Being less well-known doesn’t make it less important. In fact the UK is an incredibly important refuge for this species with about a quarter of a million pairs, that’s more than half of the European population. Given that astonishing statistic it becomes clear that more of us should recognise it and that we should be doing what we can to protect the humble, unassuming stock dove.
How to tell stock dove apart from wood pigeons and feral pigeons
It isn’t too difficult to distinguish between the stock dove and wood pigeon. The latter is a plump, bulky bird which walks with a waddle, makes an irritating ‘my knee hurts, Betty’ call and has white feathers in the plumage of its neck and wing.
In contrast the stock dove is a delicate bird with a petite profile. Its plumage mostly grey with black tips to the wings and tail and a suffusion of pink on its breast and iridescence of green on its neck. Unlike the wood pigeon, it has a dark eye and a small rounded head profile which give it a pretty appearance. Critically, for identification, it lacks any white in its plumage which makes it easily distinguished from any wood pigeon. Though a little extra care needs to be taken with young wood pigeons which lack the white patches on the neck but still have white on their wings.
Feral pigeons are incredibly variable, so in any flock there might be one or two which look a little like stock doves but they will always be hanging around with a gang of hybrid brothers and sisters who have inconsistent plumage which give the game away.
Where to see stock doves
Within the UK stock doves are resident, though their European counterparts have a migration from north to west in winter. They can be found in England, Wales and southern Scotland and are generally recognised as a bird of the countryside rather than urban areas, though they will come to gardens and will take food from underneath bird tables. They nest in cavities wherever these can be found in walls, trees, cliffs and even sometimes in the ground. For this reason they are most common in parkland where mature trees are allowed to develop significant holes.
It seems hard to believe but at one time when they commonly nested in rabbit burrows people would put sticks across the nest entrances which allowed the adults to continue feeding the young but would prevent the youngsters getting out. When they were big enough the young birds would be put in the pot.
Like the wood pigeon, the stock dove has a long nesting season which can start in February and continue until autumn, so they have the potential to raise three broods each year and although each brood may only contain two young this still presents the opportunity to increase the population relatively quickly.
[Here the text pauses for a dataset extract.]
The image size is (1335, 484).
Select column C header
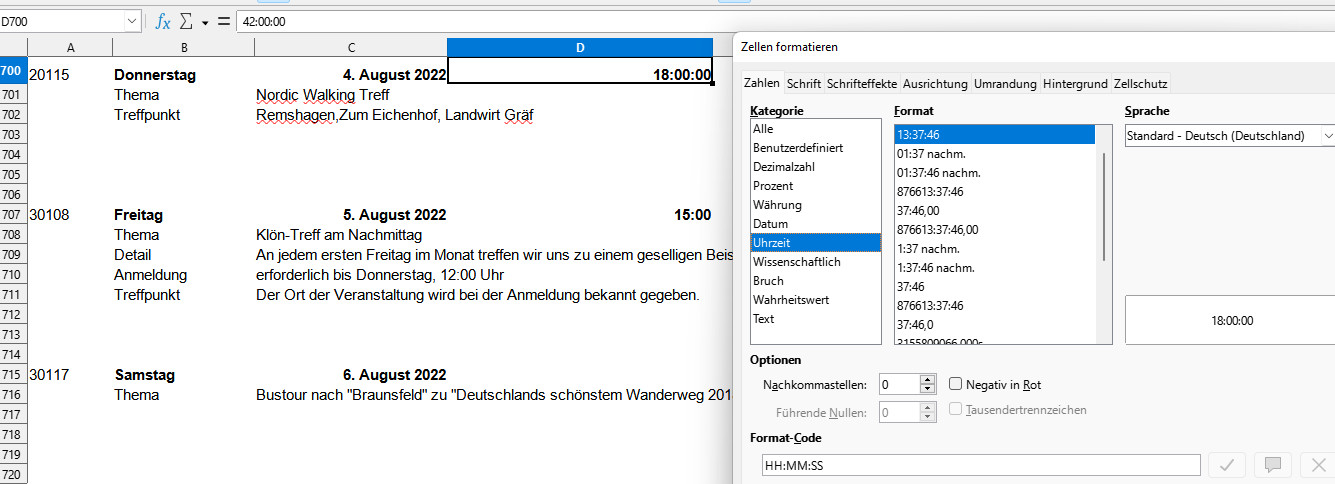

After breeding stock doves tend to gather in flocks for safety but their flock size is very small compared to wood pigeons with which they sometimes mix. They can be seen on arable farmland but also like woodland where they feed on tree seeds which have fallen to the ground. They tend to be more wary than wood pigeons though I have seen them in parks where they can get accustomed to people.
Their fortunes within the UK have been mixed. Stock doves were hit hard by our use of organochlorine chemicals in the 1960s with their population declining through the 70s and 80s. Since then there has been something of a recovery in most of the country though there seems to be a continued decline in the western part of the country.
Because of their historic decline the stock dove is still included on the Amber List of species which are of conservation concern.